Tuesday, February 13, 2007

Hell yeah!

There is a great article in the ContraCosta Times about the image of weight loss we're being fed as a society. The author, Joan Morris, particularly blasts diet companies trying to push the idea that weight loss is quick and easy to sell pills and diet products. Weight loss isn't quick or easy and most of us who achieve it still won't end up looking like a supermodel. We'll be healthier, we'll feel better, but we won't suddenly have the body we had when we were 16. Here's what Morris had to say about the Jenny Craig commercials that tracked Kirstie Alley's very public weight loss.

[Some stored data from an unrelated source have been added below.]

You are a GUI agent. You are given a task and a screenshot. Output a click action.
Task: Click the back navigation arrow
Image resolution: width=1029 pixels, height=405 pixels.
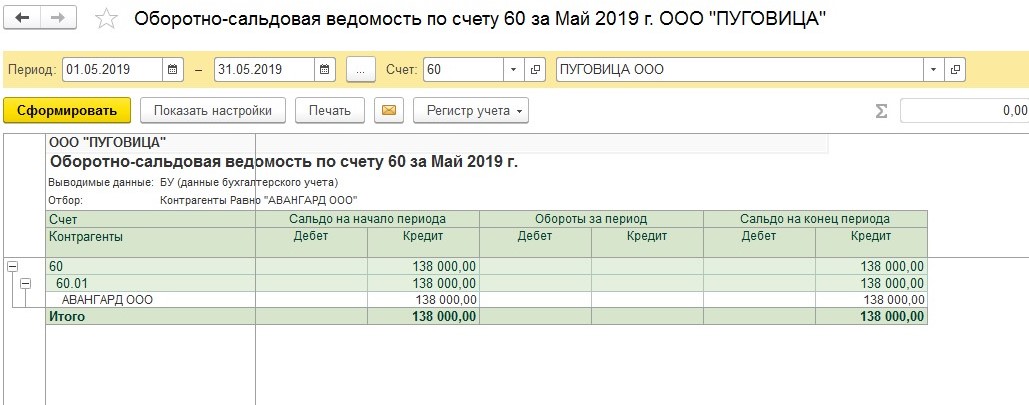click(x=23, y=19)
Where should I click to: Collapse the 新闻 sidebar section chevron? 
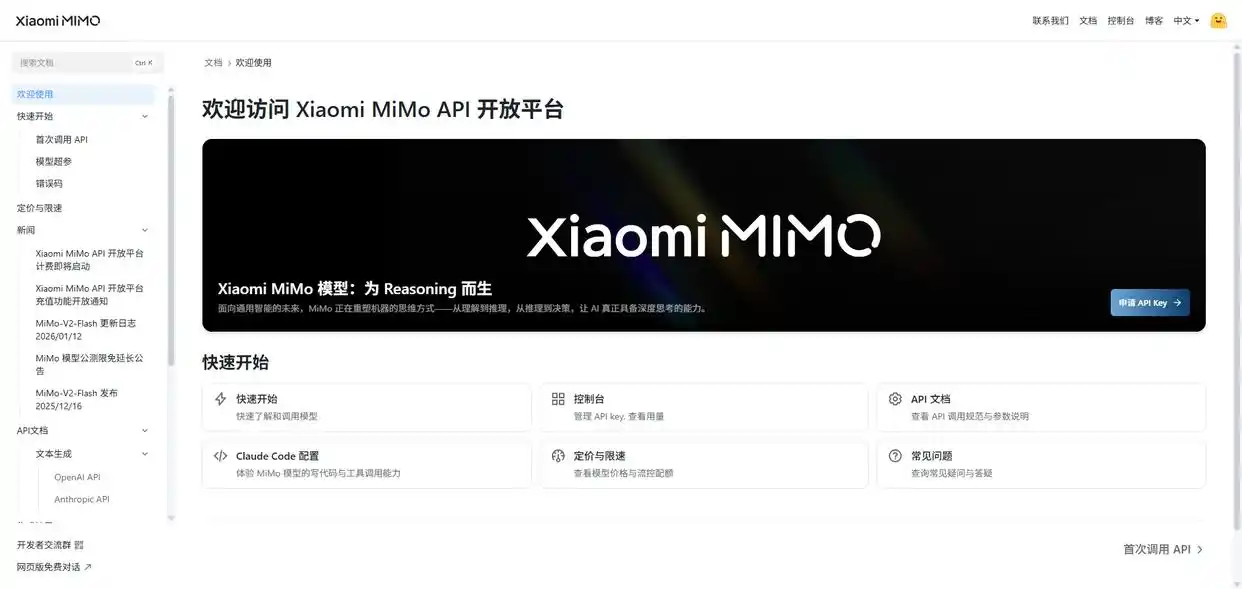click(145, 230)
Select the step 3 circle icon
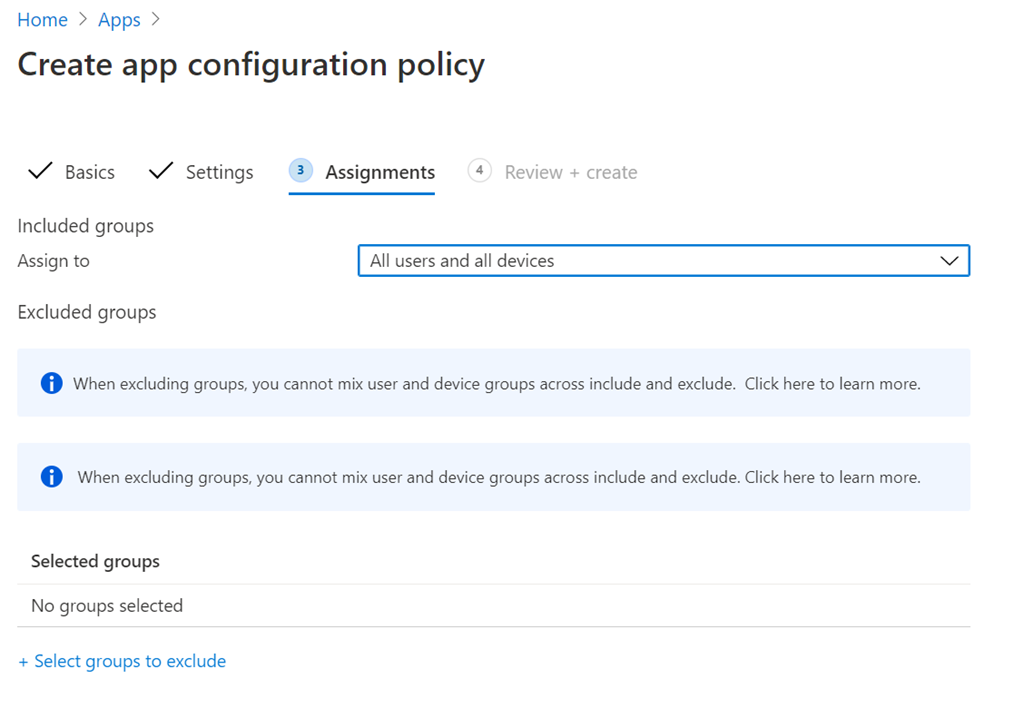 300,171
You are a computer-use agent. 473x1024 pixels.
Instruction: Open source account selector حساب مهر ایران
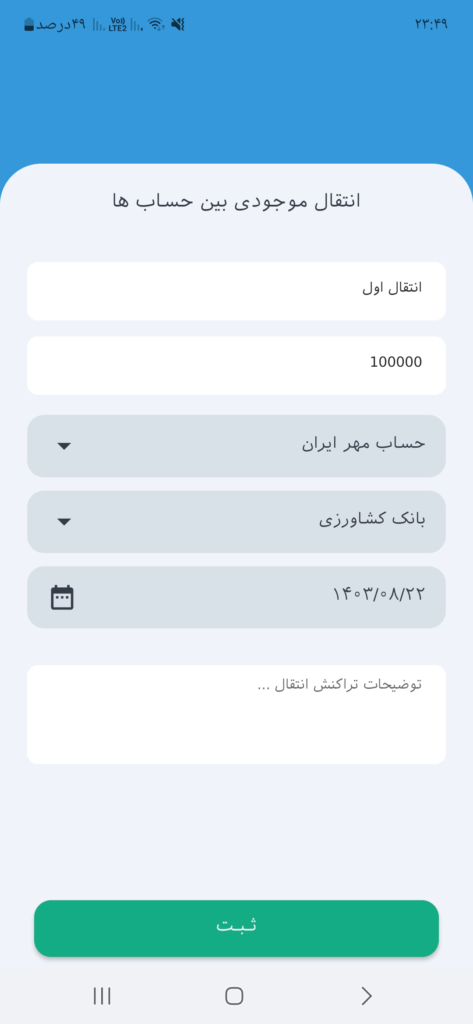point(236,446)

Kirstie, bless her heart, has dropped a lot of weight, but she hasn't turned into a pencil-thin woman. She still have curves. She still has a stomach. She still has work to do. In other words, she looks like a regular person working her way through weight loss.

But in the commercials, they photograph her mostly from the front, which accentuates her new size until you catch a glimpse of her in profile. Then you realize that part of the weight loss is actually an optical illusion, the product of tight clothes with a slimming cut, or a tummy concealed by a large purse or pillow.

And in trying to hide it from us they are sending the message that there's something wrong here. Kirstie has been dieting for months, and she "still" isn't thin. And because she isn't, then they have to hide it, because heaven knows, a slightly overweight person is just not good business.